• Brano fornito:
Le responsabilità dell’internet

A 10 anni NON si dovrebbe avere accesso a internet, e per quanto la situazione sia praticamente l’opposto bisognerebbe ribadire sempre più che internet non è sempre un bel posto e può riservarti davvero delle brutte esperienze; ma perché piuttosto che considerare questa eventualità un’esperta, una che ha studiato il comportamento online e che queste cose le sa, devia su un elemento soltanto collaterale? Se un ragazzino stronzo si diverte a pigliare in giro una bambina (perché di questo si tratta) è perché è stronzo, non perché fa parte di una community online dedicata ad un anime. Guardare con tanta paura e stranezza ad atteggiamenti estremamente diffusi per la rete come se fossero spuntati oggi è non solo assurdo e un po’ ridicolo, dà anche un’idea negativa per quel che riguarda chi si definisce esperto e poi casca dal pero per questioni tanto elementari che chiunque sia stato almeno 2 anni su internet potrebbe spiegare.

(Record degli elementi dell'interfaccia)
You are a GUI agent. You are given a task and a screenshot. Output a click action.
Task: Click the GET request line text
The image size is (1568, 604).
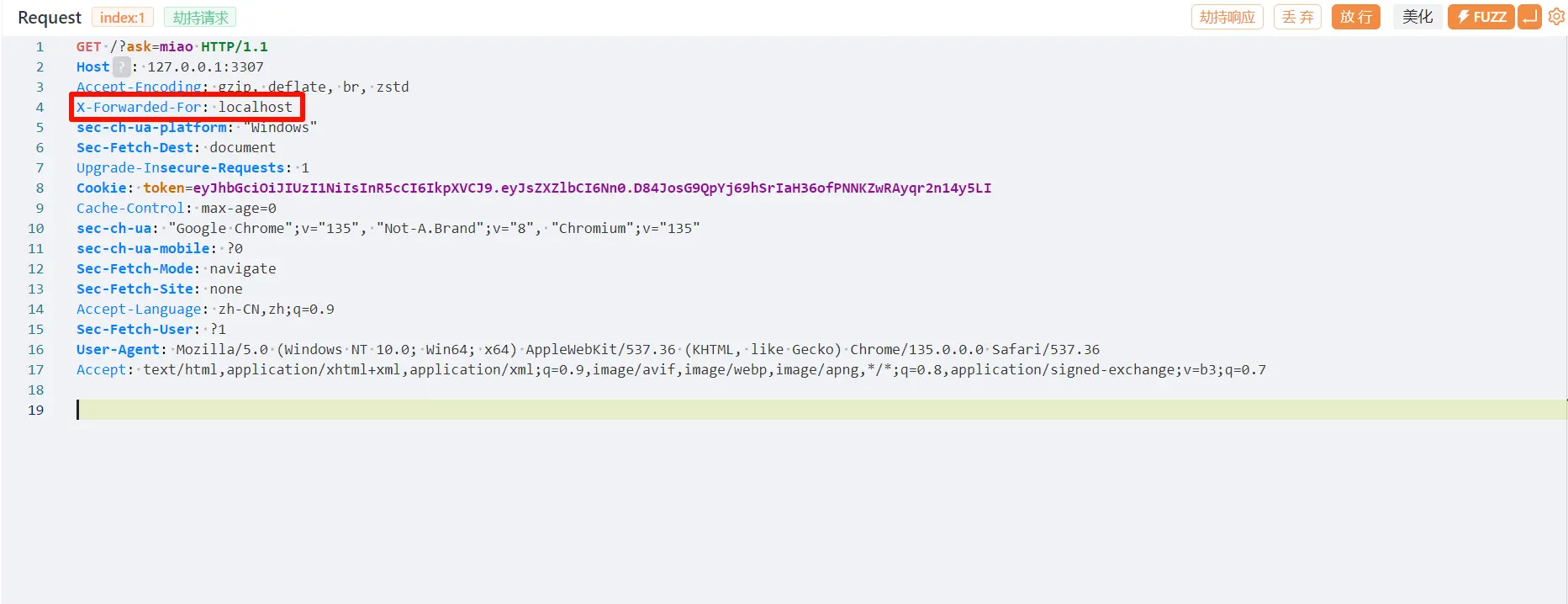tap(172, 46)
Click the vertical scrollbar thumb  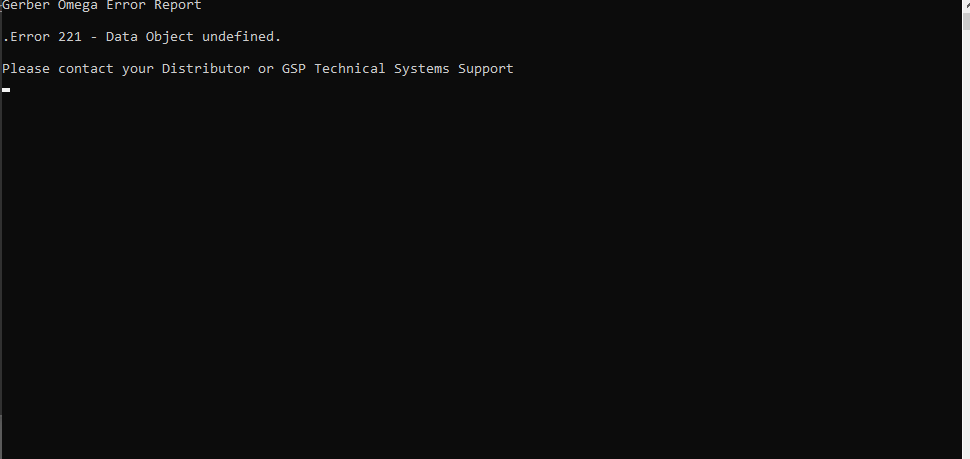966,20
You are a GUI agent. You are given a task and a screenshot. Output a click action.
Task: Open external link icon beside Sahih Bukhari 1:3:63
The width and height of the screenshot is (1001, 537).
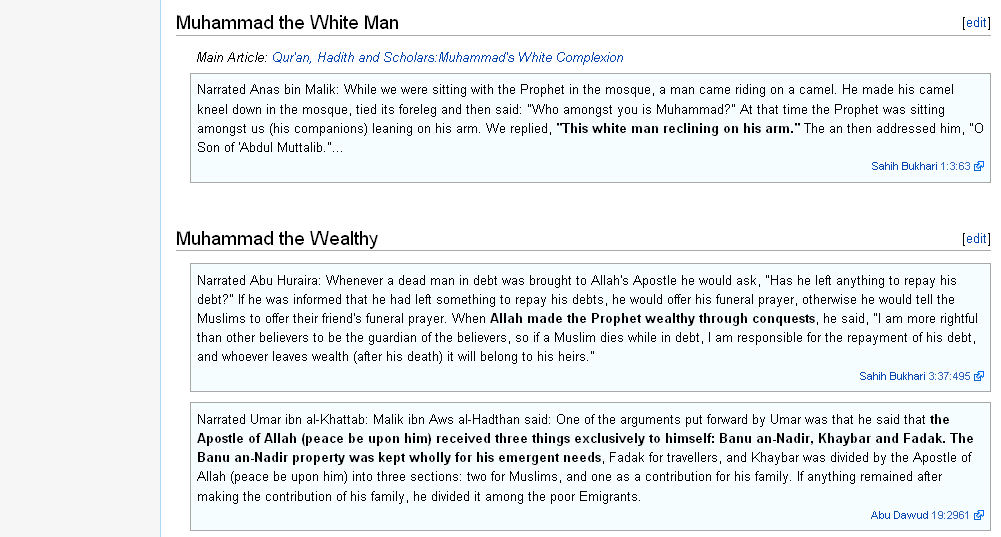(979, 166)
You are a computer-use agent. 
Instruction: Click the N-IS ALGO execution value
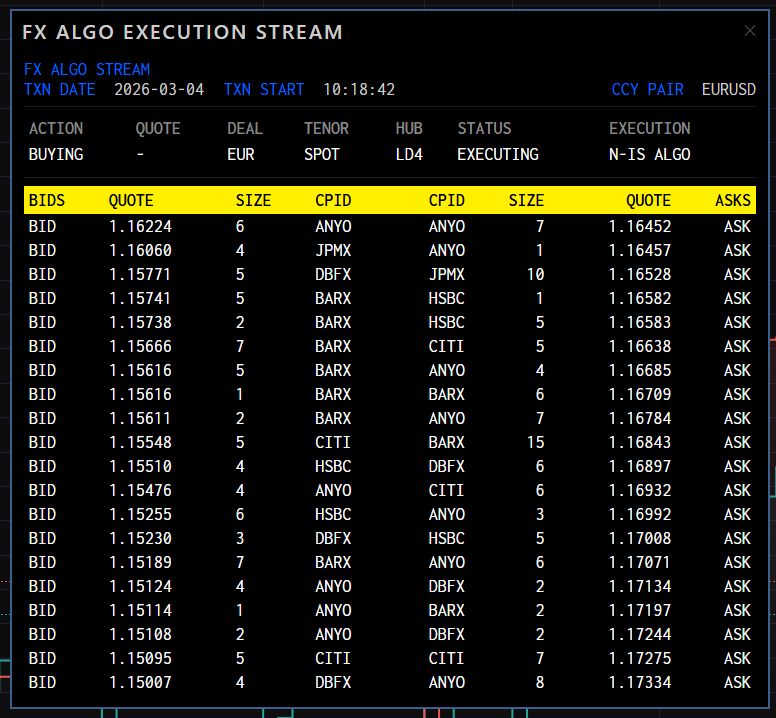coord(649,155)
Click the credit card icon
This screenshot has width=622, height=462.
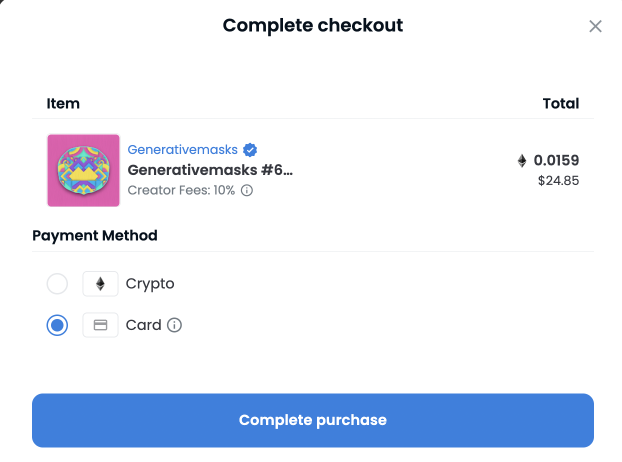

• Obiettivo 1: Secondo il brano sulle responsabilità di internet, a quale età non si dovrebbe avere accesso a internet?
• Obiettivo 2: Riprendi il brano sulle responsabilità di internet dal punto in cui si interrompe e proseguilo.

• Risultato dell'esercizio 1: A 10 anni.

• Risultato dell'esercizio 2:
È legittimo allarmare un intero stato con delle tesi fallaci? Ogni altro articolo che parla di questa faccenda, inglese o italiano, tira in mezzo una probabile chiusura nei confronti degli anime da parte del governo russo; è ben più grave sotto un certo punto di vista che ad una simile affermazione, come avete visto così facilmente confutabile, non segua una risposta ponderata da parte della stampa specializzata, perché di fatto (e purtroppo) siamo ancora ben lontani da una sua esistenza.
Nonostante tutto, almeno, da questa faccenda si può cogliere un bel lato positivo: gli anime stanno incontrando le prime opposizioni internazionali, e quando succede una tale mobilitazione dei media è perché il fenomeno sta raggiungendo dimensioni troppo grandi per continuare ad essere ignorato.
Per cui, l’unica cosa che rimane da fare a noi appassionati è discuterne (in maniera civile) e confutare (in maniera civilissima e quando sbagliate) le posizioni degli esperti che non si premurano prima di capire la materia.